Hari Senin kemarin, 15 Juli 2019, Presiden Amerika Serikat (AS) Donald Trump menandatangani Perintah Eksekutif (Executive Order) yang meminta agensi-agensi pemerintahan federal untuk membeli produk-produk dengan komponen lokal lebih tinggi. Perintah tersebut makin memperkuat standar preferensi barang-barang lokal Amerika yang harus dibeli oleh pemerintah. Jika sebelumnya standar komponen lokal hanya 50 persen untuk produk non-baja dan non-besi, syarat itu kini dinaikkan menjadi 75 persen. Sedangkan untuk produk baja dan besi, syarat kandungan lokal bahkan dinaikkan menjadi 95 persen.

Perintah Eksekutif adalah kewenangan hukum yang dimiliki Presiden AS sebagai kepala pemerintahan kepada agensi pemerintahan federal di bawahnya. Sama seperti halnya produk legislasi, perintah tersebut juga memiliki kekuatan hukum. Bedanya, Perintah Eksekutif disusun tanpa perlu meminta persetujuan Kongres. Para Presiden AS biasanya menggunakan Perintah Eksekutif sebagai instrumen untuk memenuhi janji-janji politiknya. Instrumen ini dianggap tak bertele-tele karena tidak harus melalui persetujuan parlemen.

Kebijakan terbaru Presiden Trump ini terus terang membuat saya iri. Saat negara liberal seperti Amerika berusaha melindungi industri logam dasarnya sedemikian rupa, pemerintah kita belum juga merilis kebijakan untuk melindungi PT Krakatau Steel dan industri logam nasional dari serbuan produk-produk impor. Alih-alih menyelamatkan industri baja nasional dan PT Krakatau Steel, kebijakan pemerintah kita justru sering menjadi penyebab terpuruknya bidang ini.

Selama 6 tahun terakhir kita tahu PT Krakatau Steel terus menerus merugi. Selain karena faktor internal perusahaan, kerugian ini juga disebabkan oleh peraturan pemerintah yang memungkinkan terjadinya impor baja besar-besaran ke Indonesia. Misalnya, bagaimana bisa produk baja nasional kompetitif, jika Pemerintah malah membebaskan bea masuk baja-baja impor? Ini menjelaskan kenapa saat Pemerintah katanya sedang jorjoran membangun infrastruktur, industri logam nasional kita malah terpuruk dan bahkan sedang menuju kebangkrutannya!

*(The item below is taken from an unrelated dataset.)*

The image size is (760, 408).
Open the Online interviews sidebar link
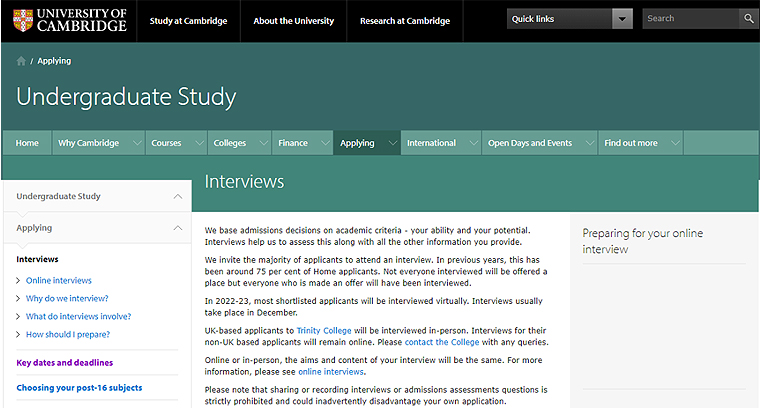pyautogui.click(x=58, y=281)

Serbuan baja impor yang terjadi beberapa tahun terakhir merupakan implikasi terbitnya Peraturan Menteri Perdagangan (Permendag) No. 22/2018 tentang Ketentuan Impor Besi atau Baja, Baja Paduan dan Produk Turunan. Aturan ini, sesudah saya baca kembali, memang ngawur.

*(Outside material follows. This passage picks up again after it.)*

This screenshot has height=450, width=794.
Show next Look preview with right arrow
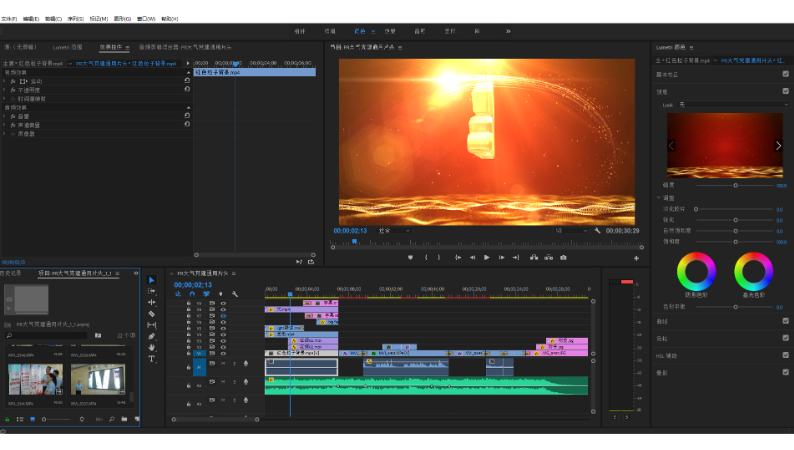pyautogui.click(x=779, y=145)
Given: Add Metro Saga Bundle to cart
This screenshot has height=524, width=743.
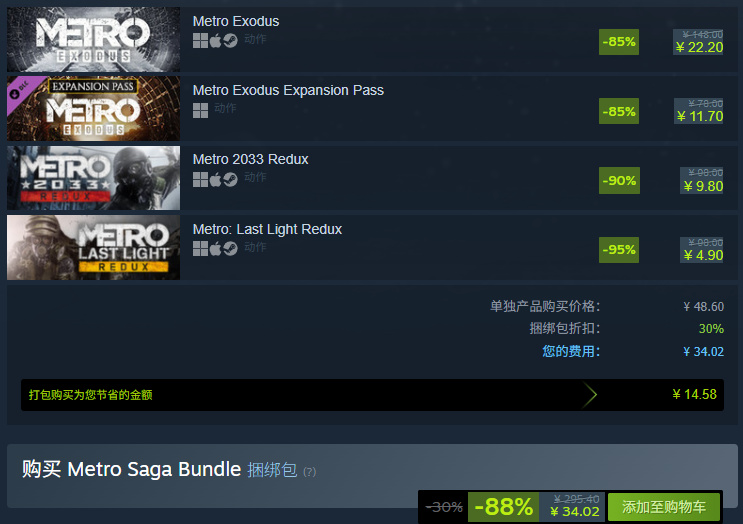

Ada tiga poin dari peraturan tersebut yang merugikan industri baja nasional dan rawan penyelewengan. *Pertama*, peraturan itu telah menghapus syarat pertimbangan teknis yang diterbitkan Kementerian Perindustrian dalam hal impor besi dan baja. Penghapusan pertimbangan dari kementerian teknis ini tidaklah benar. Industri baja nasional di negara manapun selalu diposisikan sebagai industri strategis, sehingga Kementerian Perdagangan tak boleh bermain sendiri dan memperlakukan sektor ini tak ubahnya bisnis kacang goreng yang seolah-olah ringan konsekuensinya.

Loading...

*Kedua*, secara gegabah peraturan tersebut telah memperlonggar pemeriksaan barang masuk, dari sebelumnya barang harus diperiksa dulu sebelum masuk, menjadi masuk dulu baru diperiksa. Itupun yang melakukan pemeriksaan juga bukan bea cukai, tapi Kementerian Perdagangan sendiri. Jadi, potensi penyelewengannya besar sekali.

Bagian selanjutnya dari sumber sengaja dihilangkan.